→ **TASK**
For the data below, give again exactly the lines from the one containing "Loft krzesło stołowe - czarny/ dąb (421, 626)" through the one containing "Moja lista życzeń (326, 9)", both ends included, and no others.

→ **RECORDS PROVIDED**
* * * * * * *

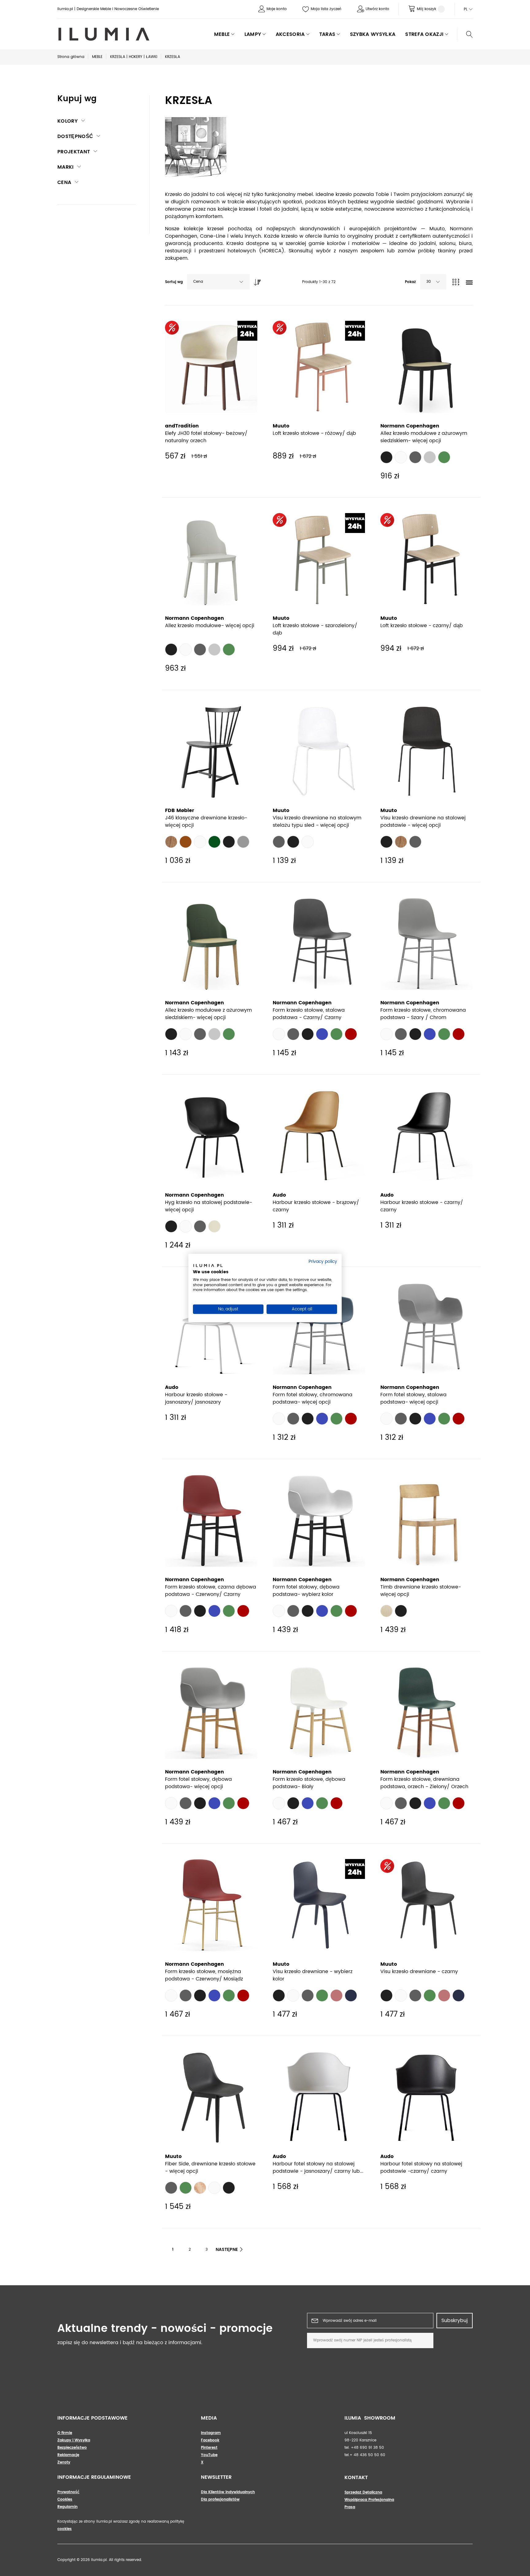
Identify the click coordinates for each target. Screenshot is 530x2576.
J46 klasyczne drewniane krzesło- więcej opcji (206, 821)
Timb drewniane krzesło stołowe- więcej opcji (420, 1590)
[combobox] (218, 281)
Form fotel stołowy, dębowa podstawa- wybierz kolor (306, 1590)
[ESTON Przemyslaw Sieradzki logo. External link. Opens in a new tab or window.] (208, 1266)
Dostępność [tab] (75, 136)
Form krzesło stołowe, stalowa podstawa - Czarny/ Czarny (309, 1014)
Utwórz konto (377, 9)
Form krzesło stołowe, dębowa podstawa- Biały (309, 1783)
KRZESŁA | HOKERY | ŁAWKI (133, 57)
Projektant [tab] (73, 151)
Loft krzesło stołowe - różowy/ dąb (314, 433)
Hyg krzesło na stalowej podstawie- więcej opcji (208, 1206)
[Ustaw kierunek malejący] (256, 280)
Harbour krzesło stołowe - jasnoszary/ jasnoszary (196, 1398)
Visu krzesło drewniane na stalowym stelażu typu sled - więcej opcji (317, 821)
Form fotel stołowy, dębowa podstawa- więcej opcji (198, 1783)
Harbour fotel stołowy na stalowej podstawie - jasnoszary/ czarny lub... (318, 2167)
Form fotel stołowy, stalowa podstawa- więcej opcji (413, 1398)
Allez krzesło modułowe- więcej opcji (209, 626)
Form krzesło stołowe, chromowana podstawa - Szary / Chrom (423, 1014)
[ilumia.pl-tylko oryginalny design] (103, 34)
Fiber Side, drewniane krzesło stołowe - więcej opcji (210, 2167)
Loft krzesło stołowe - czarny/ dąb (421, 626)
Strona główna (70, 57)
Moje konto (277, 9)
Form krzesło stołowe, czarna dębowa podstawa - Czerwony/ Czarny (210, 1590)
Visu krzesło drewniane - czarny (419, 1972)
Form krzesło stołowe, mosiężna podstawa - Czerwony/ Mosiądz (204, 1975)
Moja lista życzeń (326, 9)
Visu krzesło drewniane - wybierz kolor (312, 1975)
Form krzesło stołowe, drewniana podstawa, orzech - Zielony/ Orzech (424, 1783)
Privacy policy (323, 1261)
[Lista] (469, 283)
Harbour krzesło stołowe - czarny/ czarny (421, 1206)
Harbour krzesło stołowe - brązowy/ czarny (316, 1206)
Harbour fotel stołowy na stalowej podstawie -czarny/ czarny (421, 2167)
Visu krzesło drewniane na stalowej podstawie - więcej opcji (423, 821)
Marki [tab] (65, 167)
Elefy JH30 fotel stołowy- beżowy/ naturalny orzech (206, 437)
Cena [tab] (64, 182)
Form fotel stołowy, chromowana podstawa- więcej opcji (312, 1398)
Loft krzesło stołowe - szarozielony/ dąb (315, 629)
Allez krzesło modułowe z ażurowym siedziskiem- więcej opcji (423, 437)
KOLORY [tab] (67, 121)
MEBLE (97, 57)
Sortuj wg (174, 282)
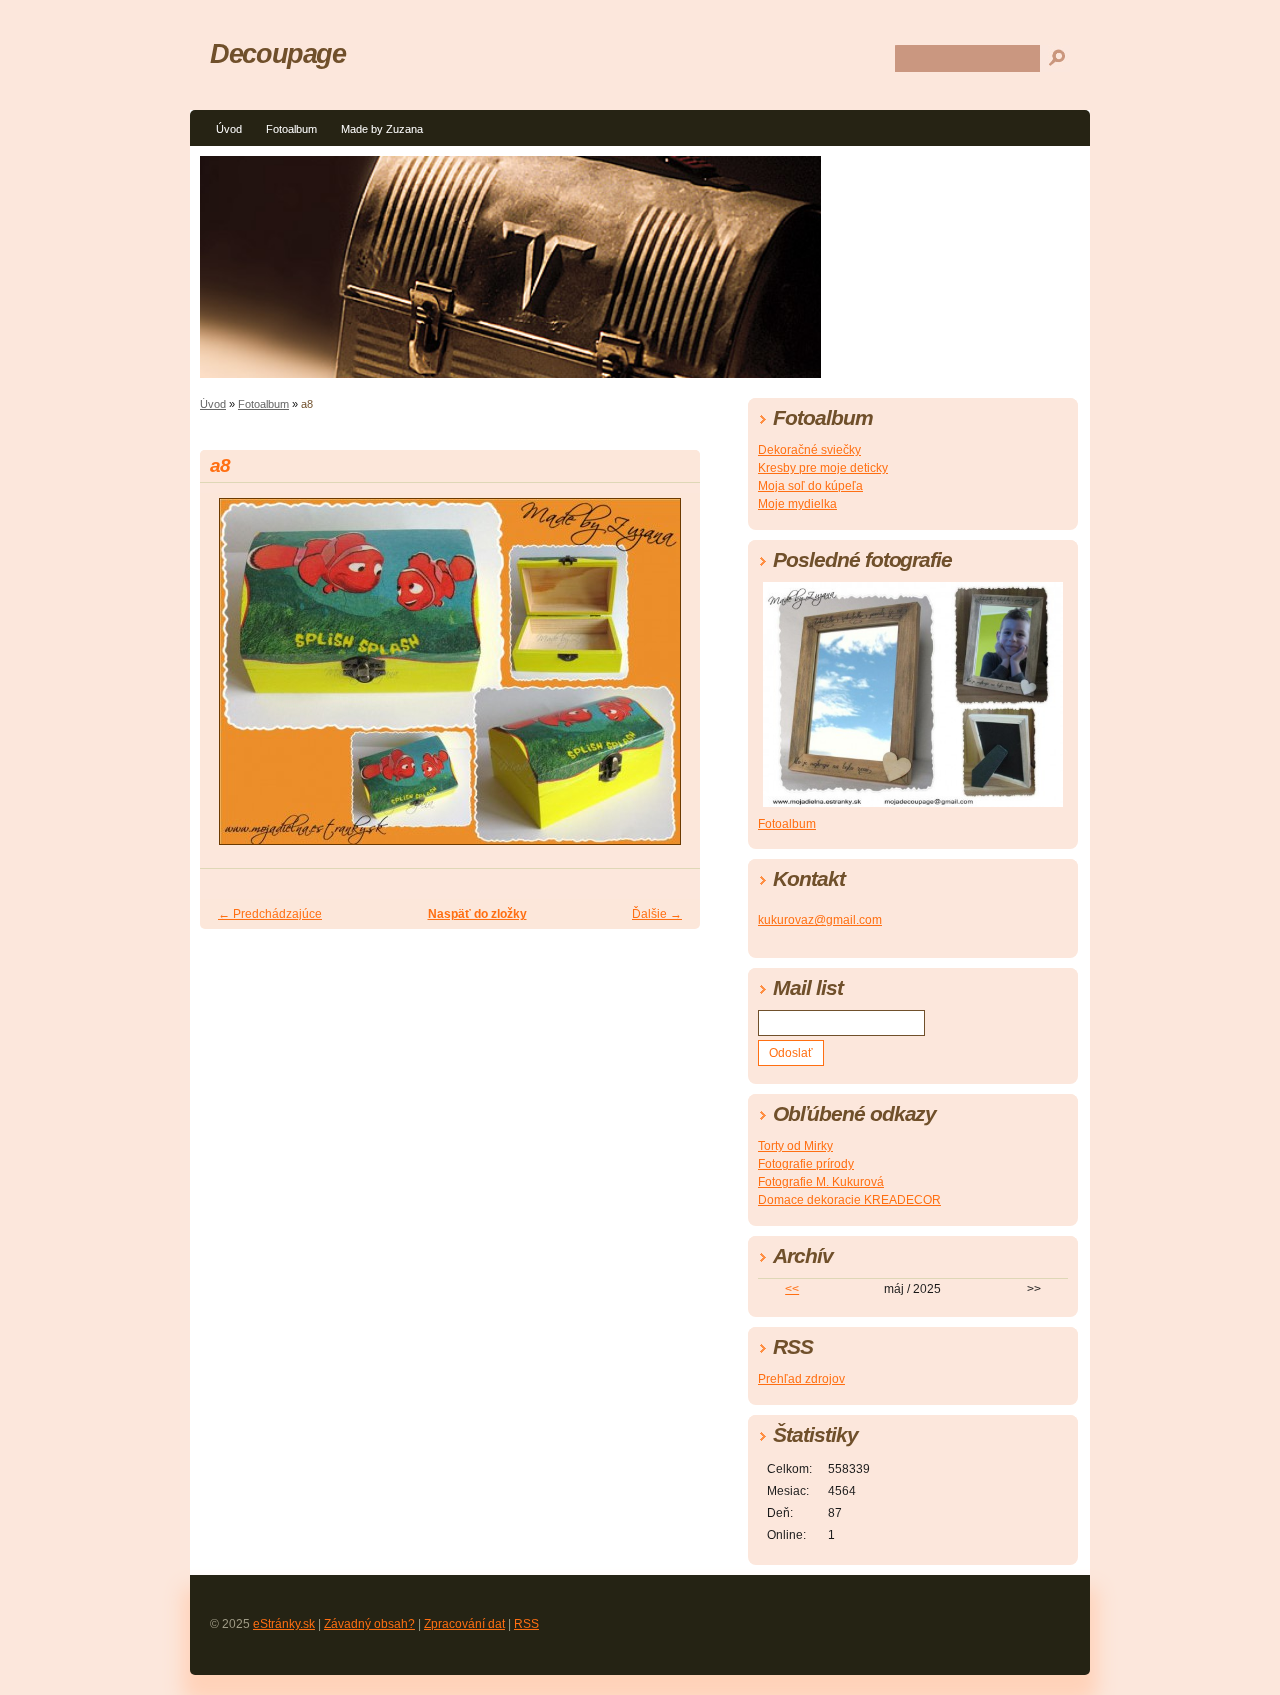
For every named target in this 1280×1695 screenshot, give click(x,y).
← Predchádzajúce (270, 914)
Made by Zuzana (382, 129)
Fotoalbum (291, 129)
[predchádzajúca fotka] (232, 680)
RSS (526, 1624)
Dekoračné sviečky (809, 450)
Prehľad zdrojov (801, 1379)
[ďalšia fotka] (667, 680)
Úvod (229, 129)
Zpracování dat (464, 1624)
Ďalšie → (657, 914)
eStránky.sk (284, 1624)
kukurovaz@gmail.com (820, 920)
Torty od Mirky (795, 1146)
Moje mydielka (797, 504)
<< (792, 1289)
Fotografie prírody (806, 1164)
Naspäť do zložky (477, 914)
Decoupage (278, 53)
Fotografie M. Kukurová (821, 1182)
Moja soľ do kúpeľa (810, 486)
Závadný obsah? (369, 1624)
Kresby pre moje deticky (823, 468)
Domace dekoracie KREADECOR (849, 1200)
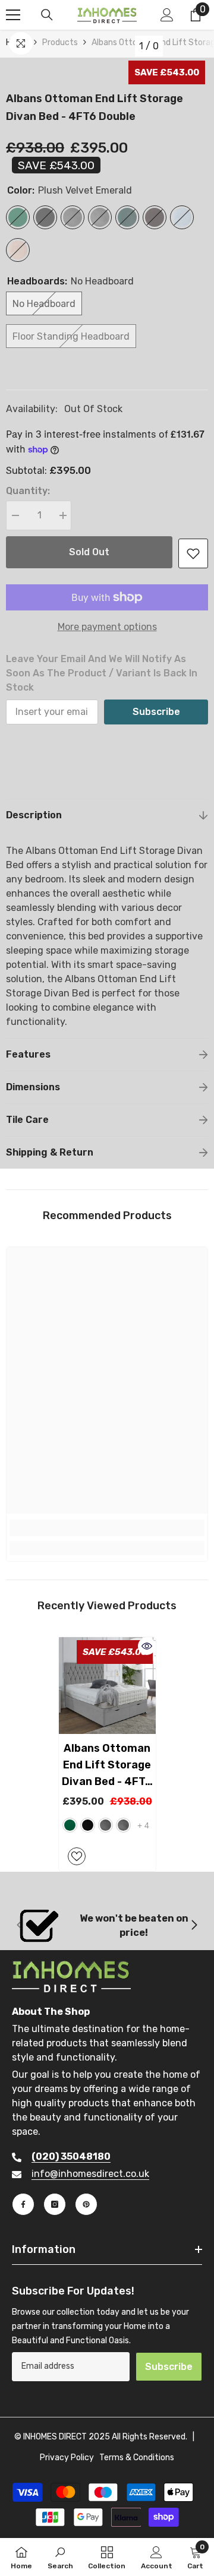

* * * * * * *

→ **REPLY TO THE TASK**
Loft krzesło stołowe - czarny/ dąb (421, 626)
Strona główna (70, 57)
Moje konto (277, 9)
Form krzesło stołowe, czarna dębowa podstawa - Czerwony/ Czarny (210, 1590)
Visu krzesło drewniane - czarny (419, 1972)
Form krzesło stołowe, mosiężna podstawa - Czerwony/ Mosiądz (204, 1975)
Moja lista życzeń (326, 9)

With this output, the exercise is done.